The Information Regulator on Thursday issued an R8m administrative fine against a mid-sized financial-services firm — the name remains under non-disclosure pending appeal — for a failure to notify affected data subjects within the 72-hour window stipulated by the Protection of Personal Information Act.
The size of the fine is unremarkable. The fact that it was issued at all is the news.
Why it matters
POPIA came into force in 2021. For three years it has been a regulation that companies wrote policies about but did not, in practice, fear. The Regulator's enforcement actions before this week were limited to warnings, "engagements," and one symbolic fine of R5m against the Department of Justice (which has not paid).
A R8m fine against a private-sector firm changes the calculus. It establishes (a) that the Regulator will pursue large administrative fines, (b) that the 72-hour notification window will be enforced literally, and (c) that "we patched it within 24 hours" is not a defence if you did not also notify.

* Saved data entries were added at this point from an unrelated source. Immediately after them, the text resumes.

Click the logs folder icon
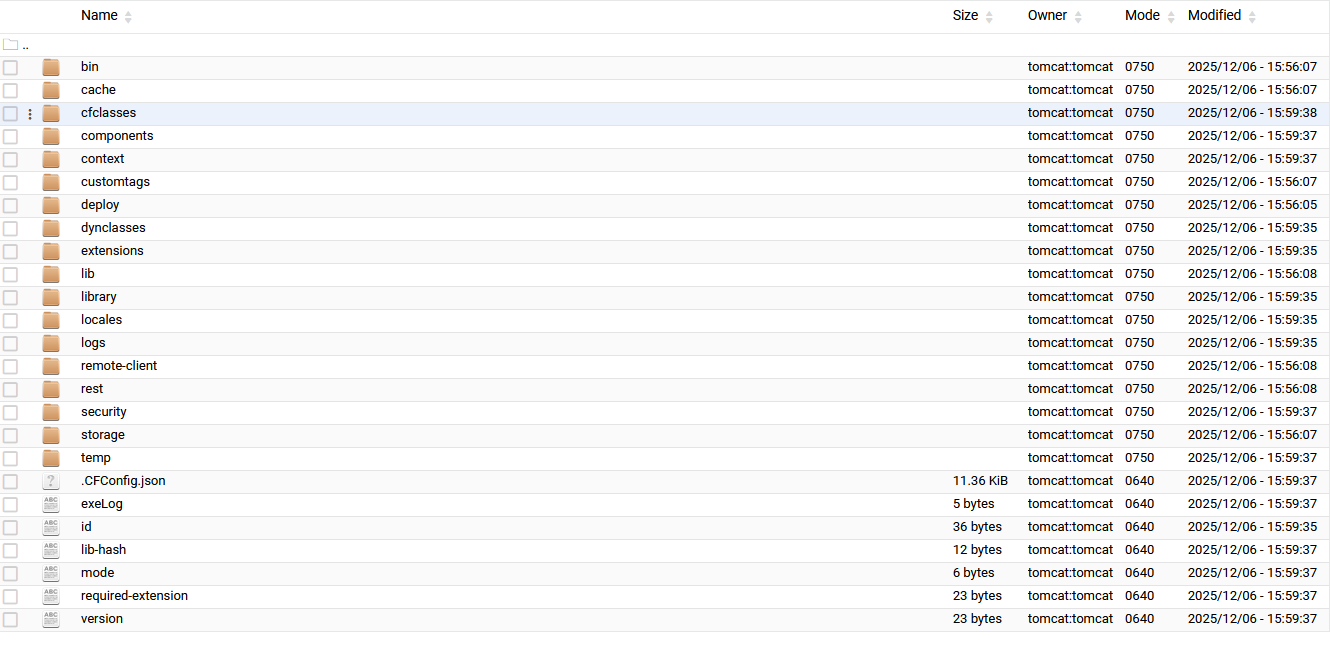1330x652 pixels. [51, 343]
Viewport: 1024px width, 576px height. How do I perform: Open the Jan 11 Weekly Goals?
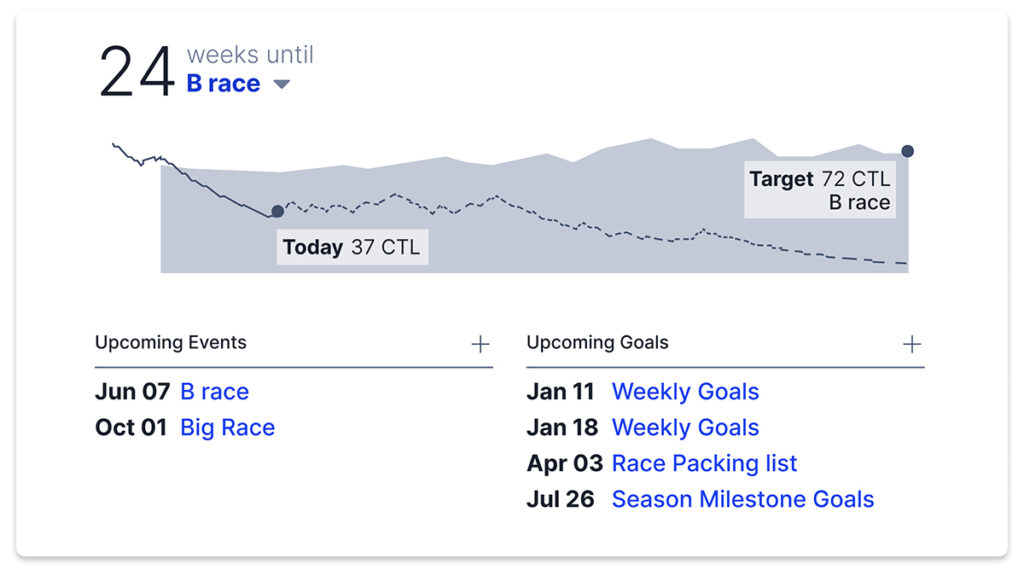point(685,392)
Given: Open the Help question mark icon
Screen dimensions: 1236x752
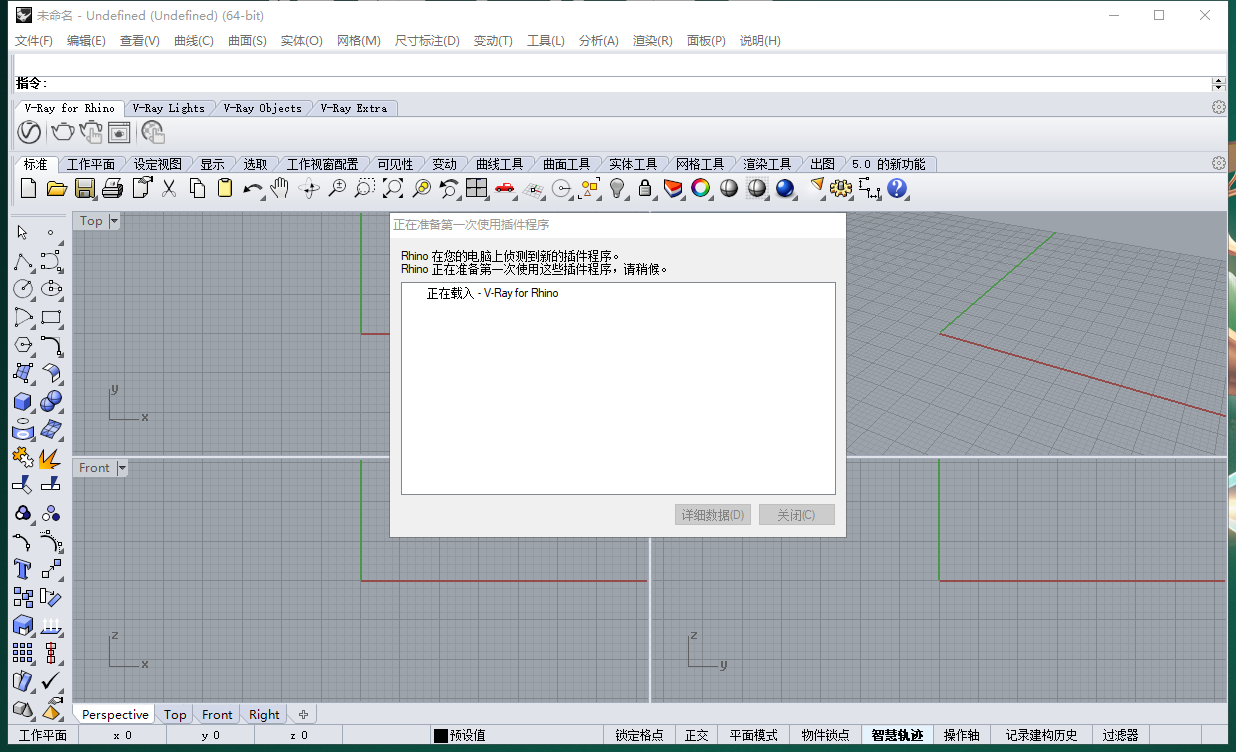Looking at the screenshot, I should [x=897, y=188].
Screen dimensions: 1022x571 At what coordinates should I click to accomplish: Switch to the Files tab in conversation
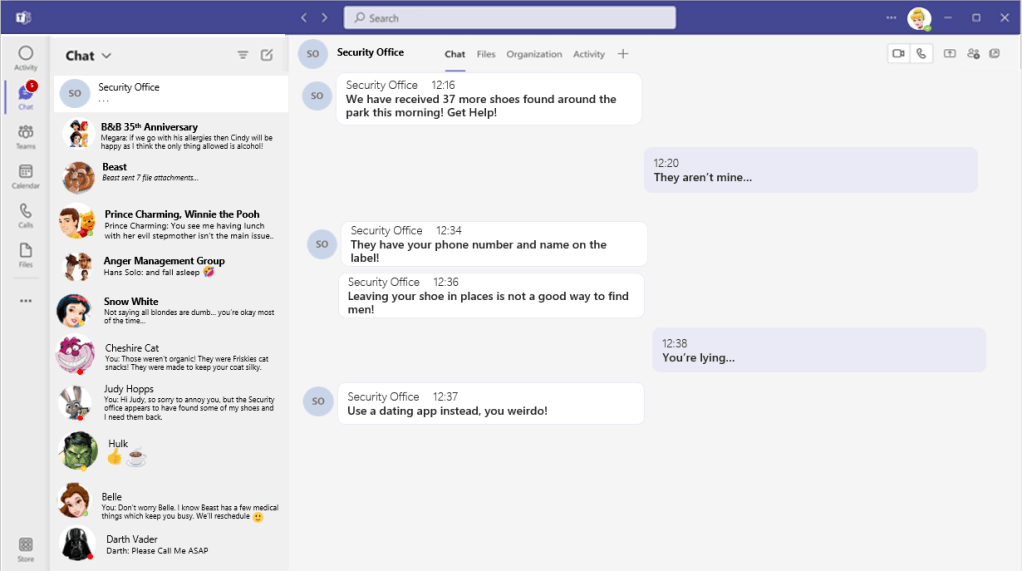[486, 54]

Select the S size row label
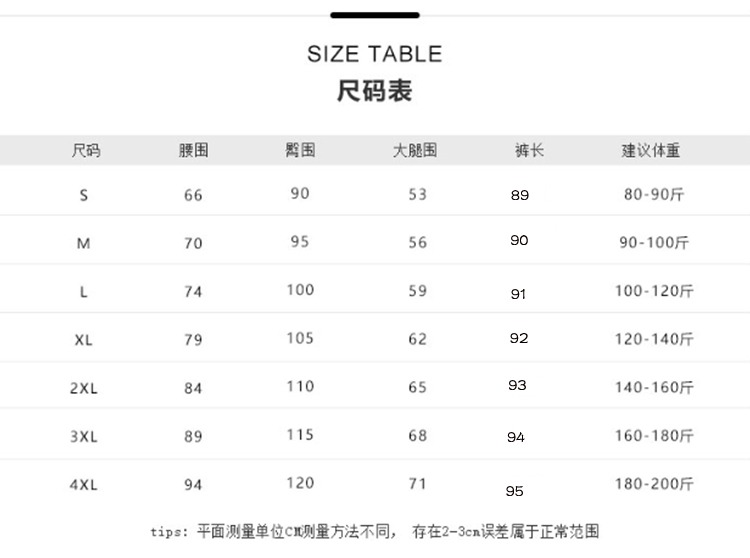click(x=84, y=195)
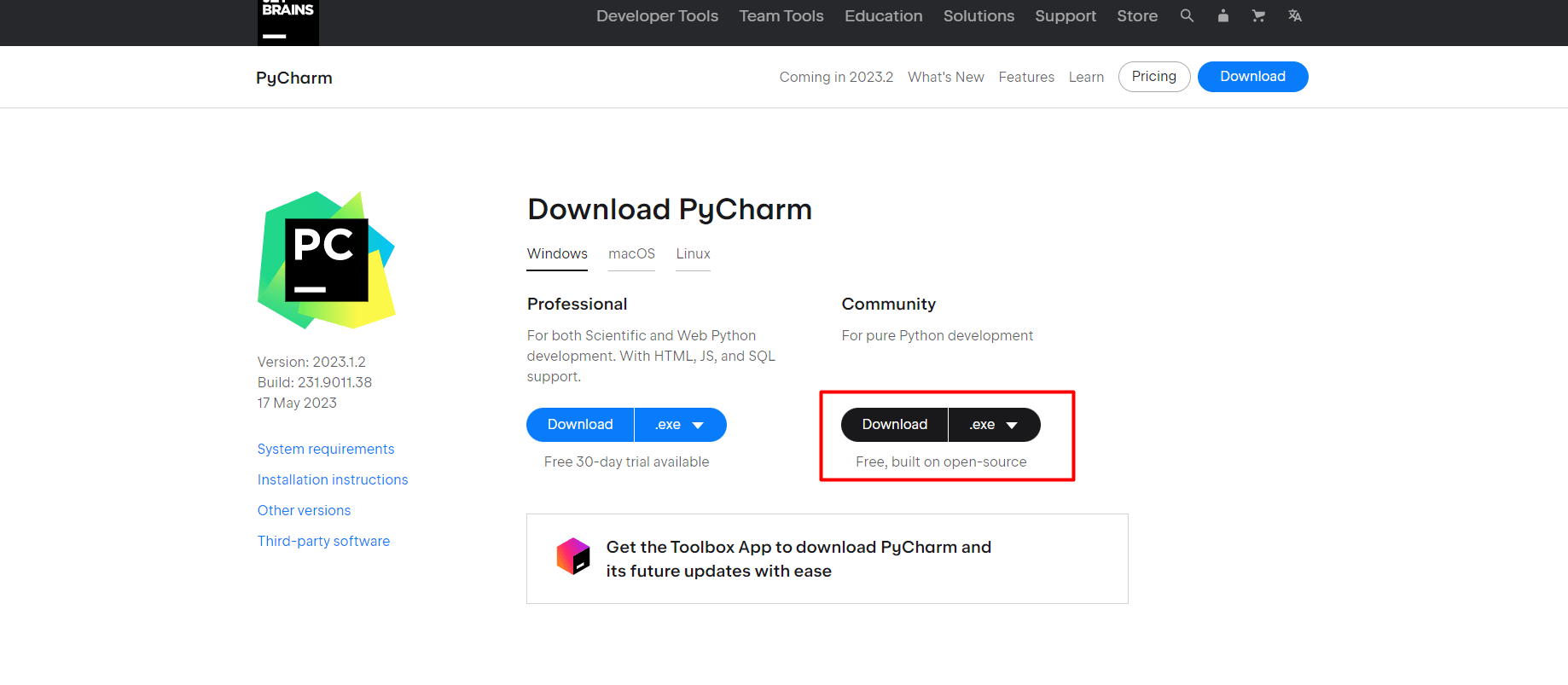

Who should be paying attention
Every CIO and every audit-committee chair at any company holding personal data on more than 50,000 South Africans. The Regulator's stated focus areas for the next twelve months are financial services, healthcare, education, and the mobile-network operators.
What to do this week
- Re-read your incident-response playbook. Find the line that says "we will notify affected data subjects within X hours." If X is not 72 or smaller, update it.
- Confirm who at your firm has the authority to send that notification at 02:00 on a Saturday.
- Confirm the Regulator's contact email is in the playbook. It is enquiries@inforegulator.org.za.
The Regulator publishes its enforcement orders on inforegulator.org.za under "Decisions."